07 novembro 2013

E por que não?


“O deputado federal Paulo Maluf foi condenado nesta segunda-feira (4) no Tribunal de Justiça de São Paulo a pagar uma multa de R$ 42,3 milhões por desvios que ocorreram na construção do túnel Ayrton Senna, entregue à população em 1995.” Dos jornais desta semana
“O Conselho Nacional de Justiça (CNJ) decide nesta semana se abre processo disciplinar contra o presidente do Tribunal de Justiça da Bahia, Mário Alberto Simões Hirs, e sua antecessora, Telma Laura Silva Britto, acusados de irregularidades que teriam causado prejuízo de R$ 448 milhões aos cofres do Estado.” Dos jornais desta semana

Leio praticamente todos os dias nos jornais que foi realizado ontem aqui, hoje mais ali, um rombo nas contas públicas que rendeu aos autores milhões de reais. Fico imaginando o que eu faria se as minhas condições de saúde me permitissem. Entraria, certamente, numa dessas, acertaria a vida de meus netos, seguindo o manual do Maluf (“Desafio provarem que existe alguma conta em meu nome em algum banco estrangeiro”) e, graças ao nosso Supremo, se algum dia houver alguma condenação definitiva contra mim, minha família entregaria ao juiz de execução um frasco com minhas cinzas. E que faça bom proveito.
Quando transmito essas idéias a alguns amigos e colegas, tão sobreviventes de outros tempos quanto eu, eles fazem uma cara de horror. “E a moral, meu caro? Para que serve a Ética?”
Acabo de ler dois livros muito ilustrativos: são as biografias de Henrique VIII e de sua filha Elizabeth I, a tal que se apelidou “Virgin Queen”, na certa porque não haveria, como jamais houve, quem lá fosse conferir se essa virgindade era real e depois saísse à rua denunciando o engodo. Virgem e namoradeira como ela só.

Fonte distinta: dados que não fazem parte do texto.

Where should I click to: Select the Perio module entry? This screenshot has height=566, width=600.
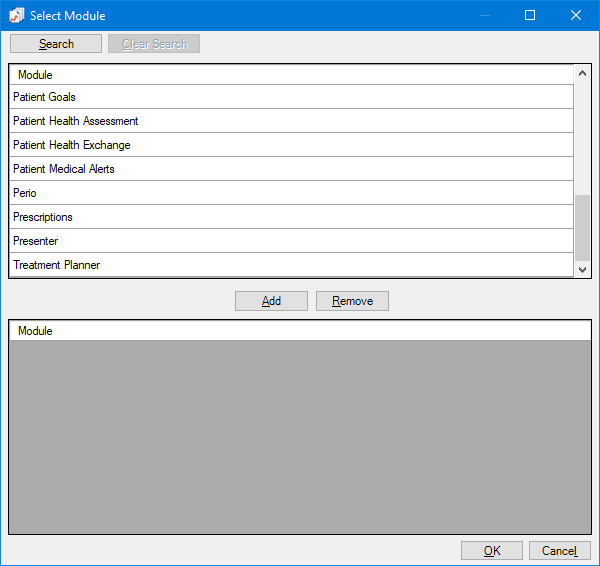point(25,193)
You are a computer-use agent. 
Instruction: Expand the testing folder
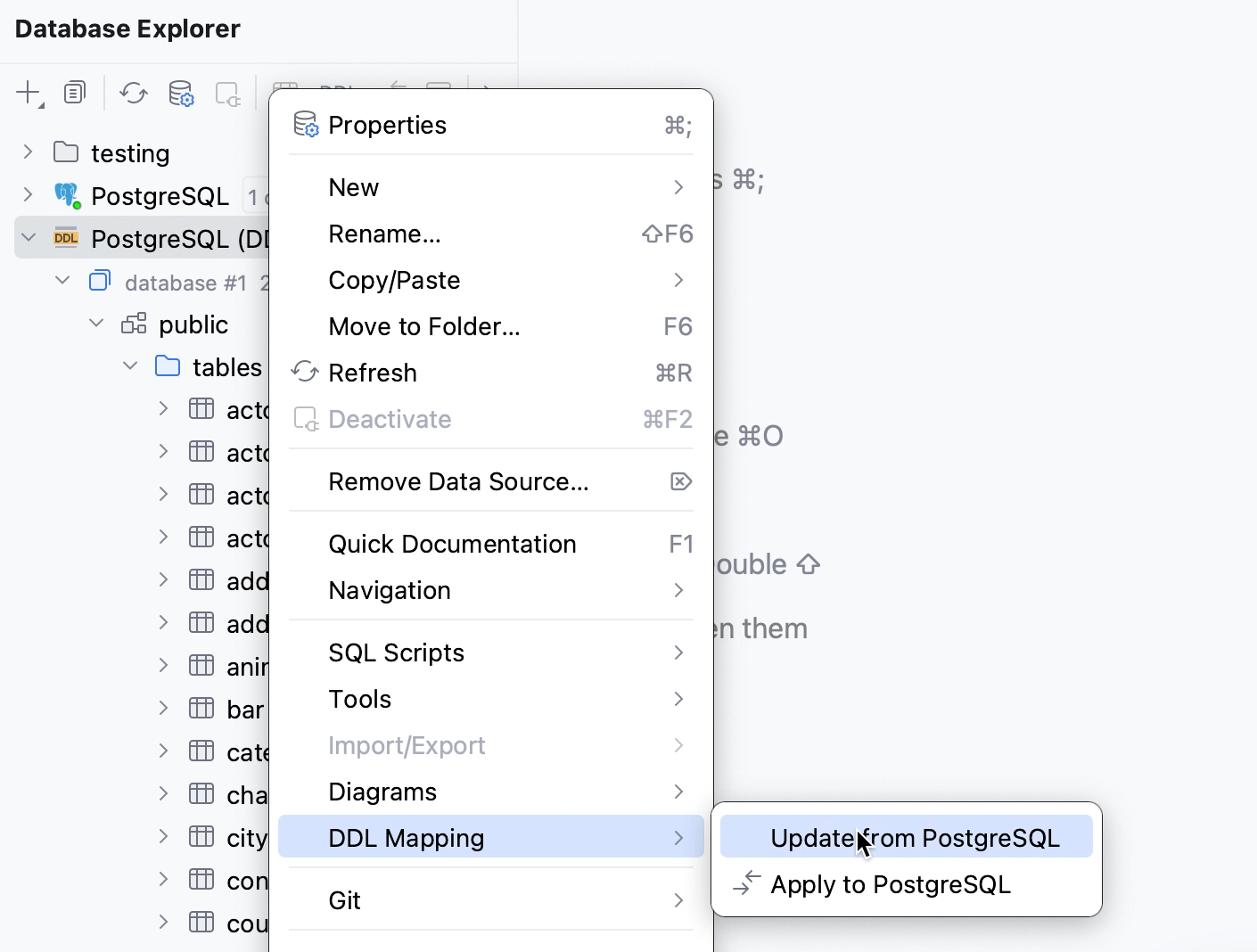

Tudo muito platônico, certamente.
Muito embora a Magna Carta Libertatum, que é de 1.215, impusesse aos soberanos ingleses a obediência ao “devido processo legal” quando se cuidasse de julgar e executar pessoas, nem o rei, que governou de 1.509 a 1.547, quanto ela, sua filha, que ficou mais tempo do que ele no trono, deixavam de enviar para o cepo (nobres não eram enforcados, como ocorria com a gente comum) inúmeros inimigos tão só pela acusação de traição, mesmo quando o plano nem chegava a esboçar-se. Inimigos? Além de duas de suas esposas (Ana Bolena e Catarina Howard), aquele rei mandou decepar a cabeça de seus auxiliares diretos como aquele que todos consideravam seu melhor amigo, Thomas More, homem cultíssimo e de moral ilibada, como se diz em Brasília, e que hoje é conhecido como Santus Thomas Morus; ou Thomas Cromwell, considerado o melhor de seus ministros; e até mesmo um bispo (John Fisher). Elizabeth, que sempre se declarou avessa à pena de morte, moderou com o tempo, é verdade, seus impulsos agressivos. Quando sua prima Mary, que era católica, rainha da Escócia e sua prisioneira, foi acusada por alguns nobres de estar conspirando contra a rainha, para assumir seu lugar, ela argumentou, com base na Magna Carta, que um rei jamais deveria ser julgado na Inglaterra, pois tal autoridade somente poderia sê-lo by his peers, ou seja, por seus pares. Que pares julgaria a rainha da Escócia? Como seus ministros temiam uma revolta dos católicos, um deles, Sir John Davison, redigiu uma ordem de execução e enfiou no meio dos papéis de rotina que a rainha iria assinar sem ler. Resultado: Mary foi decapitada e Sir John proibido para sempre de freqüentar a corte. Milagrosamente, sua vida foi poupada.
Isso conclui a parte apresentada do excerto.